GCBLANE

Transcription Factor Binding Sites are short DNA sequences where proteins(TF) bind to DNA. Transcription factors are valuable as they can help serve as potential drug targets. Existing TFBS prediction methods face challenges in accuracy and efficiency due to the large volume of data and complex binding patterns, often struggling to capture all relevant features of TFBS from DNA sequences. Hence researches have to turned to Machine Learning for accuract and quick prediction of TFBS.
For this project I built a novel deep learning model, GCBLANE, which not only surpasses the performance of existing state-of-the-art models but also managed to build a more efficient model with a lower parameter count.
The dataset used is the standard benchmark dataset which has been used in various others research papers, the 690 ChIP-Seq Datasets, which consists of >25 Million DNA sequences.
Since the neural network needed numeric inputs, the DNA data which is a string of A, G, T, and C characters had to be transformed. The data transformation for the sequential neural network consisted of one-hot encoding the DNA sequence. As for the graph neural network, I used De Bruijn graphs. In a De Bruijn graph, each node represents a K-mer, which is a substring of length K from the input sequences. This representation helps the model to better understand relationships between neighbouring sequences. To implement the model I used the Tensorflow, Keras, and Spektral libraries. The project was entirely carried out on Google Colab including the data processing, model training, etc.
GCBLANE consists of various blocks such as Convolutional, Recurrent, Graph, and Attention blocks. The Convolutional Blocks consist of various layers such Convolution layers, PReLU, Spatial Dropout, Pooling, and Normalization layers. The PReLU activation function enhances the LeakyReLU function by making the slope (α) a learnable parameter, thereby addressing some limitations associated with the standard ReLU function. Spatial Dropout was specifically chosen as it randomly drops entire feature maps instead of individual neurons, encouraging the network to avoid relying on specific feature maps. The Recurrent Blocks consists of BiLSTM and LSTM Layers. The BiLSTM processes the input sequence in both forward and backward directions, capturing dependencies from both ends of the sequence. After passing the BiLSTM layer, the output is fed to a regular LSTM. This LSTM further refines the features learned. Using these layers improves the models ability to handle complex sequence data.

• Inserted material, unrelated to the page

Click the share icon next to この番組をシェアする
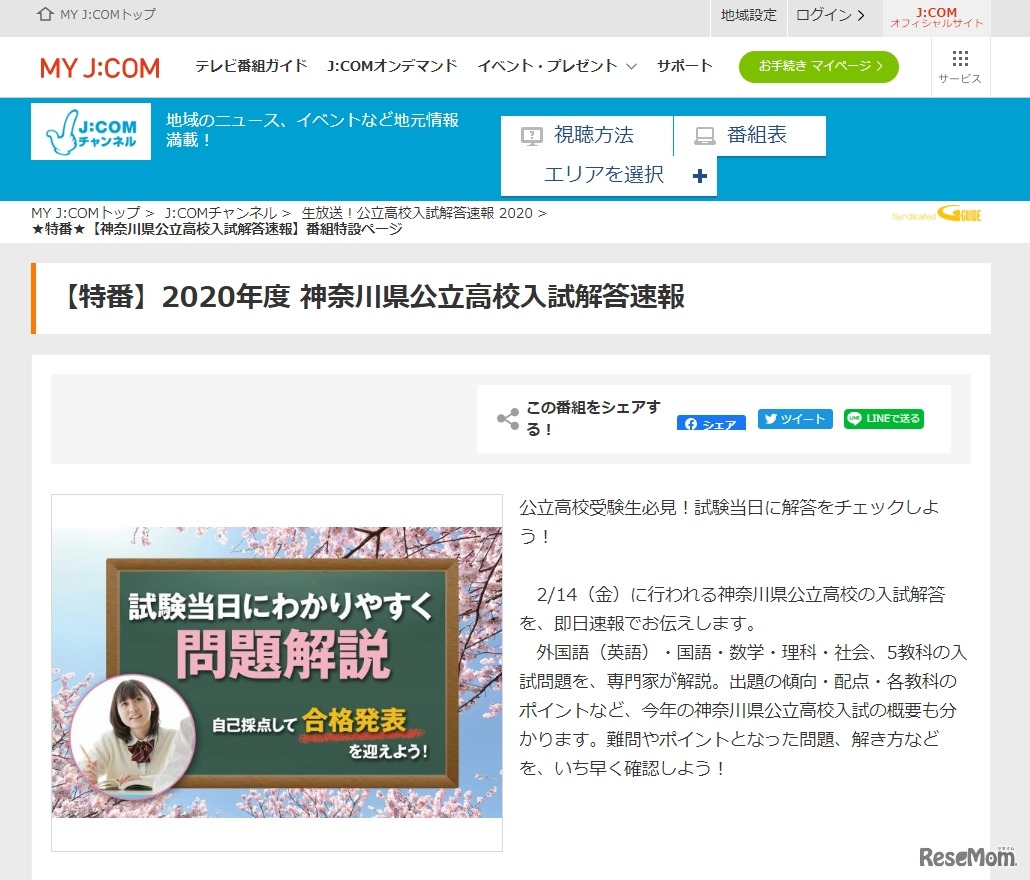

The Attention Block consists of a Multi-Headed attention layer, which allows the model to focus on different parts of the input sequences simultaneously. By using multiple heads (8 for GCBLANE), the model can learn can learn different aspects of the input data, capturing wider range of dependencies. The final output is a more richer and detailed representation of the sequence.
The Graph Block consists of graph convolution layers and Min-Cut pooling layers. The graph convolution layer applies filters to nodes and their neighbours from the graph, aggregating information from adjacent nodes to learn representations that capture local information. After convolution, the Min-Cut pooling is applied, which reduces the graph size by clustering the nodes, but preserving the overall structure.
Finally the outputs of both the graph and sequential model is concatenated and passed to fully connected layers to make a prediction on TFBS.
The bar chart visualised below, quantifies GCBLANE's performance using various Classification Metrics.
Below is the confusion matrix demonstrating GCBLANE excellent predictive capabilities.

The project also involved a detailed comparative analysis of various Machine Learning Algorithms for predicting TFBS using genomic data encoded via CBLANE.
In summary, GCBLANE is a novel architecture that applies deep learning to improve Transcription Factor Binding Sites prediction. This project allowed me to deepen my understanding of machine learning and bioinformatics demonstrating my ability to tackle complex problems and innovate solutions in AI-driven research. I gained valuable skills in model design, data optimisation, and integration of cutting-edge technologies.